No, I don’t know either.
Mama says he might be missing a vital element to the concept there, but is oddly reluctant to tell us what it is.
She does hint though. One of her clues is that this is relevant because the Museum of Illusions in Moscow’s VDNH complex offers you the opportunity to have your picture taken in a variety of unlikely poses.
Now, Mama wouldn’t say that the Museum of Illusions, which houses a number of different attractions under this umbrella name, really warrants the title ‘museum’. Because it has no educational value whatsoever. Says Mama. Because it is designed to be fun! Say us kids. And so we immediately chose as our first stopping off point, the Butterfly Garden.
Well, small room, actually, with a number of rather battered looking butterflies determinedly clinging to the walls. But also, tiny song birds flitting about, tarantulas and other creepy crawlies to shiver over, a somewhat angry cockatoo and giant lizards you could hold.
Mama thought we were well in at this point, as one of my favourite things in the whole world in the UK was going to the pet shops to stare at the bearded dragons, but because it was a Thursday, the sky was blue, Mama was wearing jeans and I’d had pancakes for breakfast (or something – I forget), I took right agin’ the whole Butterfly Garden experience. Thus I followed Mama and my Enthusiastic Big Brother about loudly complaining as he proudly displayed his new reptilian accessories and gave impromptu animal fact lectures to any visitor who stood still long enough.
Which they were quite obliging about, because mostly what they were doing was staring smolderingly into a camera lens while trying not to get their ear bitten off by the cockatoo on their shoulder.
Eventually, my persistence won out and we decided to go and see what the Museum of Illusions section was all about.
More photography, apparently. Not an explanatory placard in sight. See? Mama told you.
Basically, there are a lot of out of shape pictures painted at odd angles on the walls. You are supposed to go and stand in front of them while somebody takes your picture.
It was weird and, frankly, VERY BORING.
I mean, I like having my picture taken as much as the next five year old, but there is a limit, when almost none of the scenarios feature horses, princesses, or pink and there isn’t any dressing up involved.
Particularly as most of the illusions weren’t, Mama discovered quickly, designed with people my or even my Increasingly Less Enthusiastic Big Brother’s size in mind. So instead of sitting on the dragon, we’d be perched in the middle of her tummy. Or snatching wildly at the wand hovering a foot above our heads.
Or failing miserably to be nearly crushed by the advancing robots.
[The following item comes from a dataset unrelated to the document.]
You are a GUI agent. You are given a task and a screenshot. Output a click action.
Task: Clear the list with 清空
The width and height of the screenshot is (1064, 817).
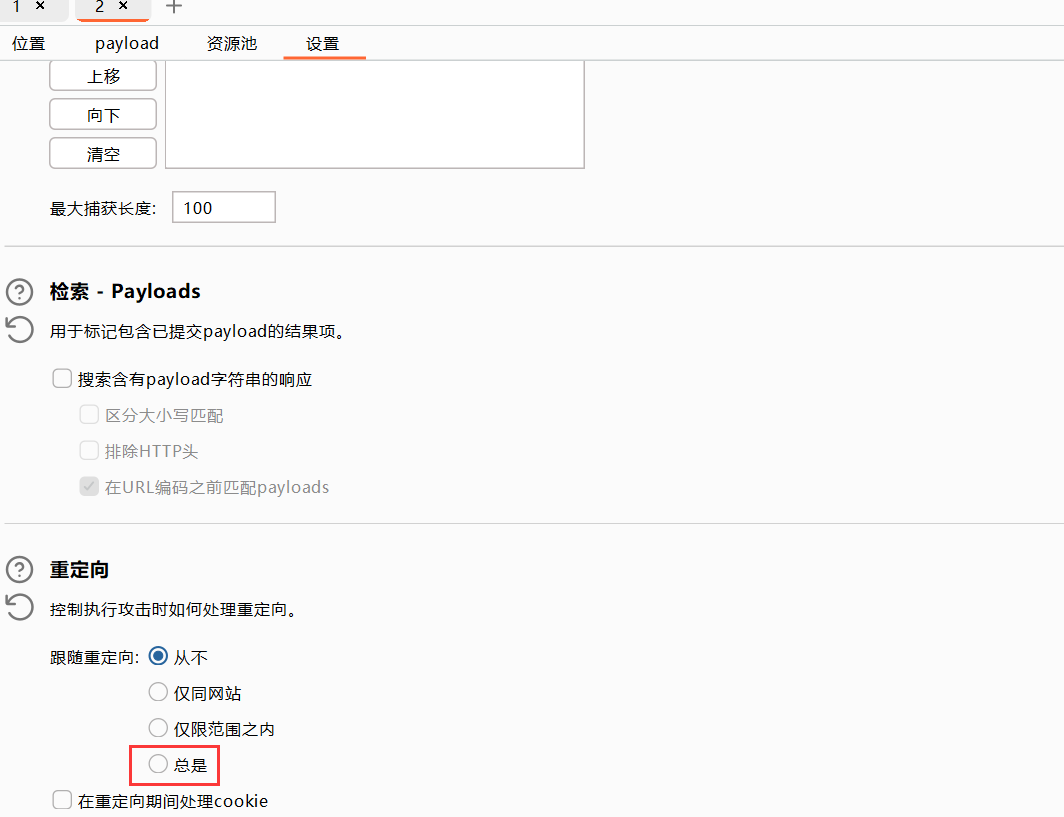[103, 154]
Or make it onto the giant’s dinnerplate entirely.
Mind you, this briefly cheered up my By Now A Bit Less Enthusiastic Big Brother as he got to wield the expensive camera while Mama cavorted about happily. But none of that helps you, dear reader, when she isn’t going to put any of them on the Internet.
And then we tried the town which had been stood on its head. Now Mama would have said that we felt much the same way about this area as we did about the Museum of Illusions section. This is because there were a lot of posing opportunities for tall people which were probably hysterical when they downloaded their memory stick, but not much to actually do if you are my height aside from look at things inexplicably stuck to the ceiling.
Except the open bank vault. Lots of little bits of green paper there to throw about. Unfortunately, given the existence of a number of other families intent on getting their quota of happy snaps in, Mama let us spend less time there that we would have liked.
However, the reason this review is getting written some considerable time after I wandered around the whole entertainment complex whining about how much I wanted to leave and go and do something more interesting, is that only the other day I reminded Mama how funny that Upside Down Town was, and begged her to take us back.
Why this caused her to become speechless and stare at me like a constipated fish I do not know. If you can’t be capricious when you are five, when can you be?
Possibly what we had needed was a snack break. Unfortunately, there isn’t a cafe on site. But since this is VDNH there will at least be retro ice cream, boiled sweetcorn and soft drink carts within ten metres of the entrance.
As it was, Mama headed for the exit immediately after enduring my apparently fake display of crossness around this exhibit. She didn’t even attempt the plate smashing area, the maze of mirrors, the exploration of the human body or the house of horror. She did keep the tickets though, so clearly it is time to dig them out again. Because you can pay for each of the areas separately, or you can buy an inclusive ticket for a reasonable discount which allows you to pick five of the twelve available. You will want to do this. Some of the experiences are more substantial than others, but most of them are not going to occupy you for all that long. If you do find yourself sucked into an extended photography session, then you can bring your ticket back any time to knock off the other areas.
Basically if you are in the mood, and if you are of a sensible height, and if you feel your Instagram feed has gotten a little dull lately, the Museum of Illusions is for you. And in case you should find yourself well away from the fabulousness of VDNH and closer to the centre, there’s a whole set of similar experiences there on the Arbat! And in Ekaterinaburg! And St Petersburg! And Kazan, Nizhny Novgorod, Chelyabinsk and Barcelona!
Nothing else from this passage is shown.